El Siglo de Oro – the Spanish Golden Age
King Philip II was the embodiment of Spanish dominance in the late sixteenth century: Felipe segundo sin segundo (there is no second to Philip the Second) was a familiar dictum in Spain’s Golden Age.
The Spanish line of the Habsburgs – or ‘Casa de Austria’, as the dynasty was known to contemporaries – was by far the most important power on the Continent. Spanish lifestyle was the obligatory model for courtly culture in Early Modern Europe of the late sixteenth and the first half of the seventeenth century, even for political opponents. The Spanish style stood for formal severity, an icy reserve and control of the emotions.
This manifested itself above all in Spanish dress, which for men consisted of a ruff, a short cloak and baggy breeches, and for women of stiff, high-necked dresses. The severe Spanish costume did not follow the shape of the human body but enclosed it like armour.

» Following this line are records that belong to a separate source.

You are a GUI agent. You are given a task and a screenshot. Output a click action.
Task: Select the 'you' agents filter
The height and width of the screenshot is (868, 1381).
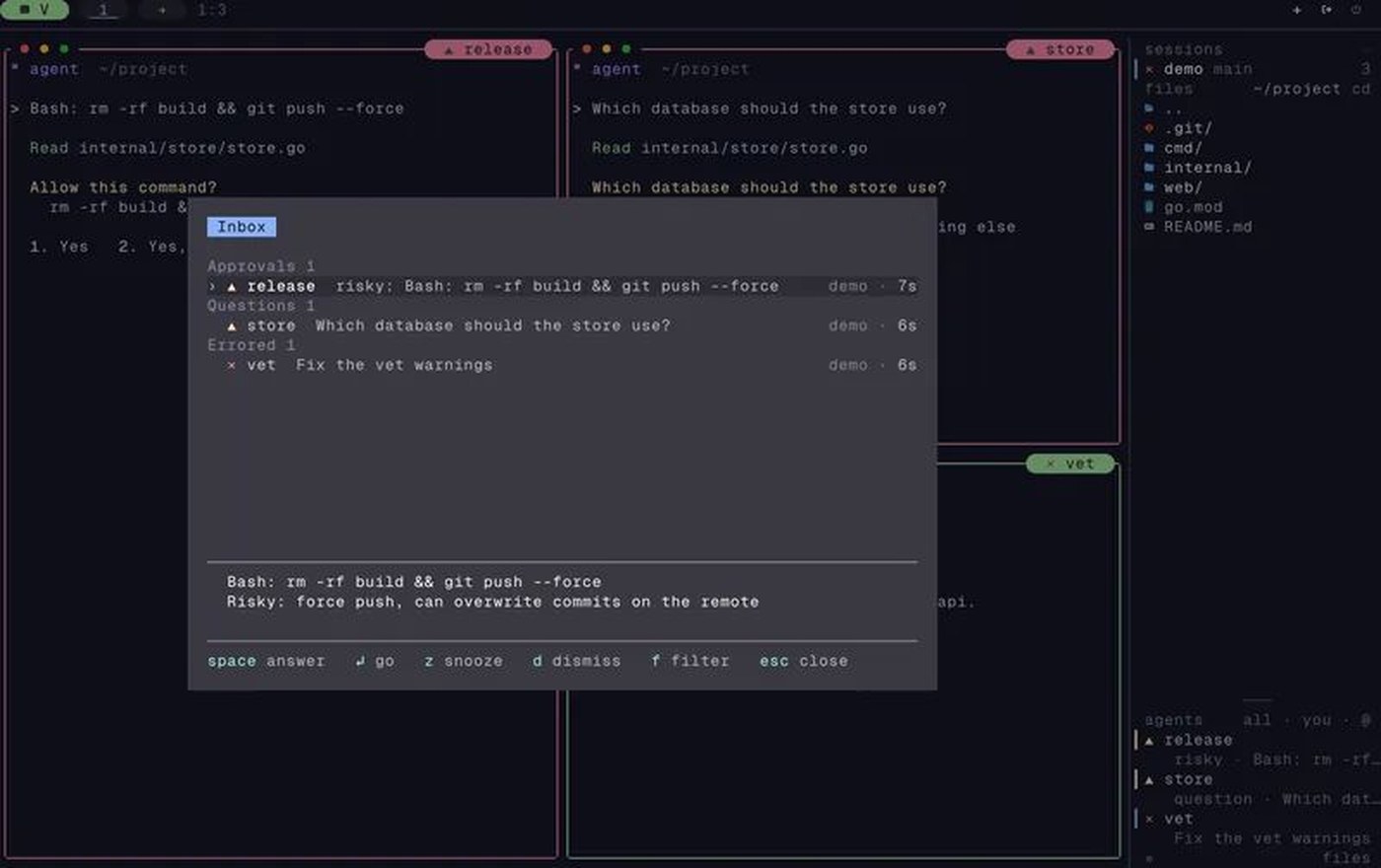click(1316, 720)
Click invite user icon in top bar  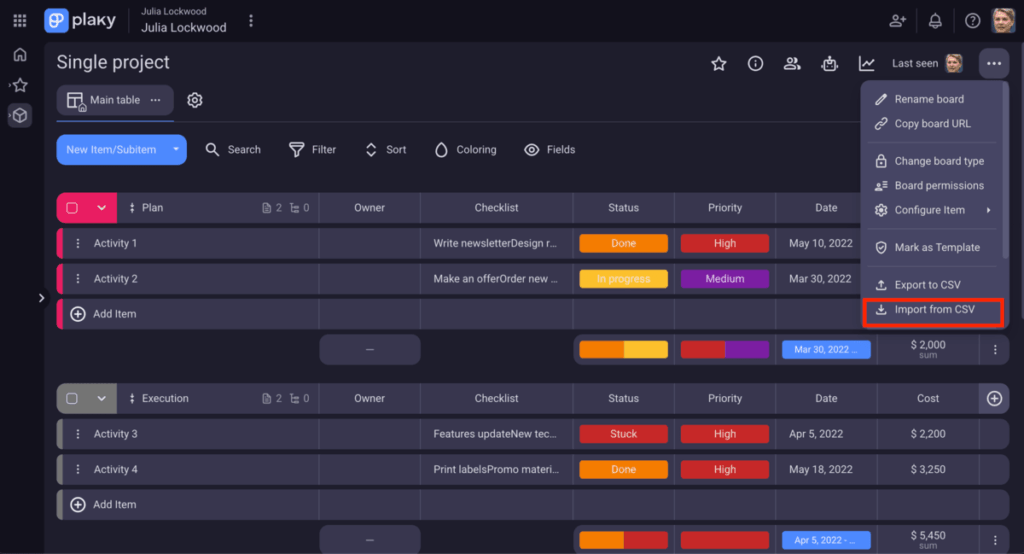click(897, 21)
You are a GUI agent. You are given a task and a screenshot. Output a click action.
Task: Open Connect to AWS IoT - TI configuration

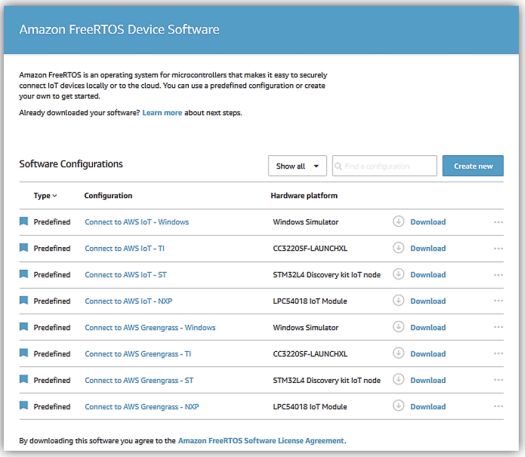pyautogui.click(x=125, y=248)
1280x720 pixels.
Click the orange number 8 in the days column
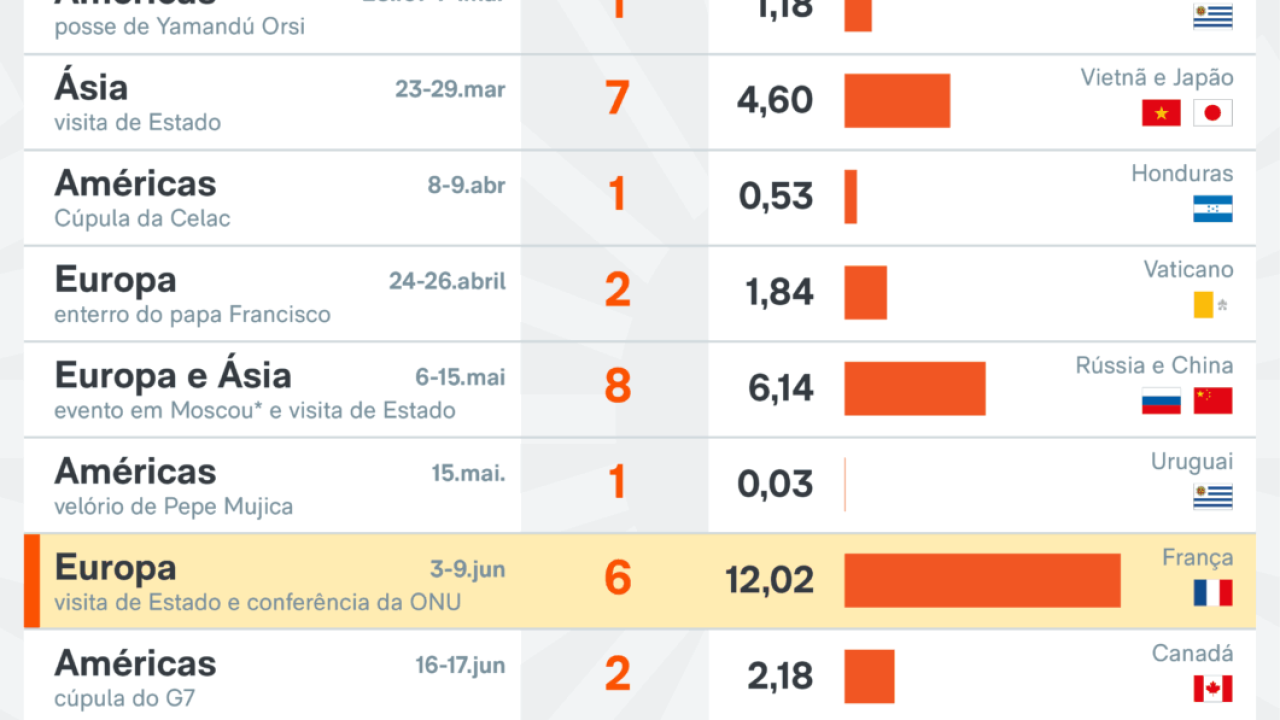click(618, 387)
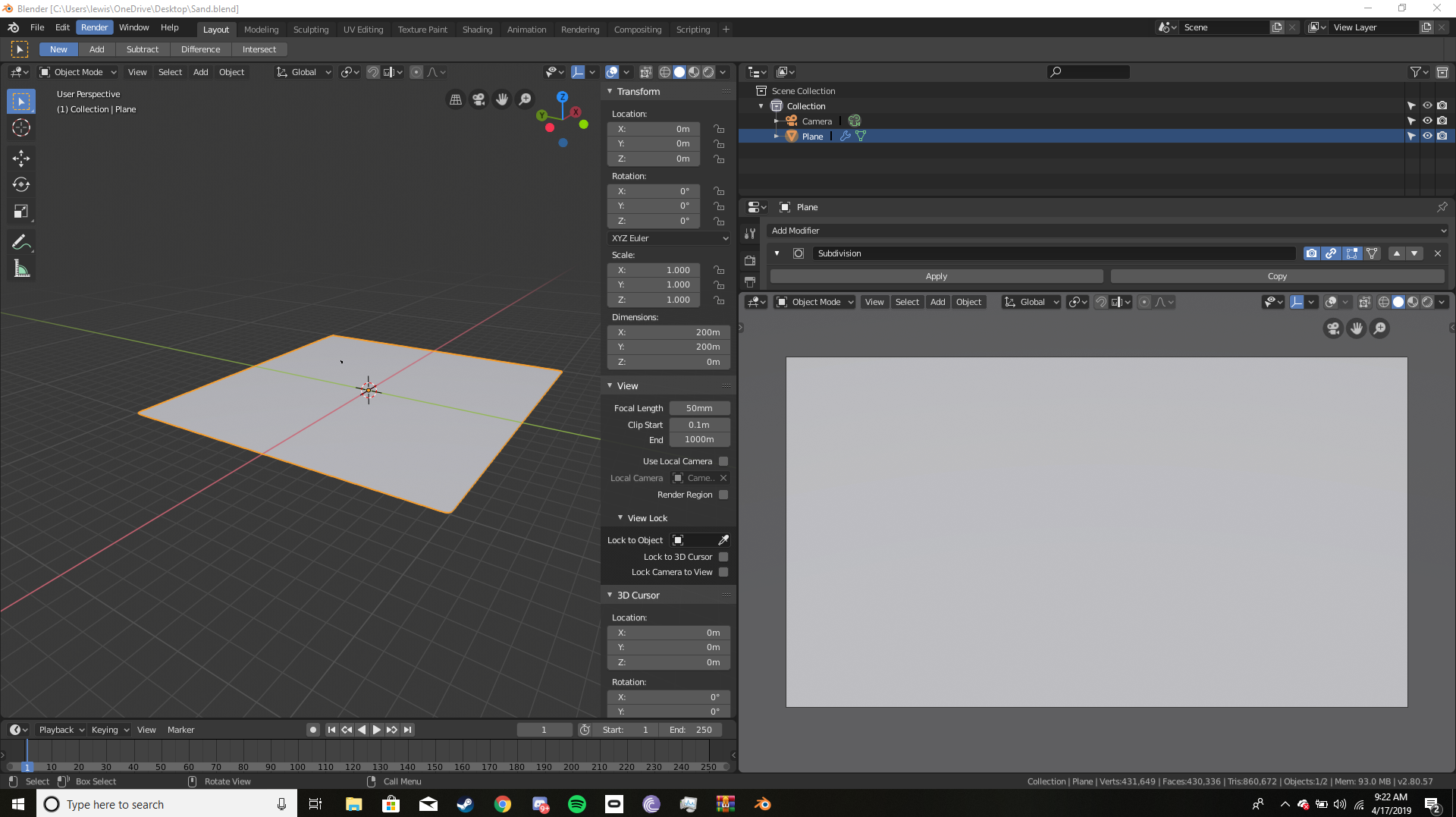Switch to the Sculpting workspace tab

[311, 30]
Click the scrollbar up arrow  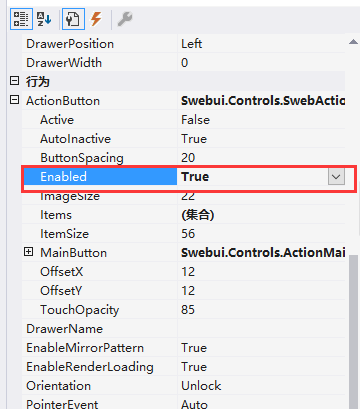(353, 42)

The age of Spanish dominance left enduring cultural values on the Iberian peninsula itself. In painting artists such as Velázquez, Murillo and El Greco created masterpieces that are among the highlights of European culture. Castilian was now the dominant language of administration and communication in Spain and the territories ruled over by Philip. It also became the language of courtly literature, established by the dramas and poetry of Lope de Vega and Calderón as well as the popular chivalric romances. Today it is in particular Cervantes’s satire on aristocratic Spanish pride as embodied by the figure of Don Quixote that belongs to the ranks of world literature.
The background to Spain’s enormous influence in the second half of the sixteenth century was its exploitation of the colonies. The constant stream of gold and silver from South America became the source of seemingly inexhaustible wealth, but was to prove a two-edged sword, in that it had an ultimately negative effect of the Spanish economy in the form of galloping inflation.
Despite the beginnings of internal collapse the façade of power was maintained for a considerable period of time. It was not until the second half of the seventeenth century that French courtly culture was to take over the leading role.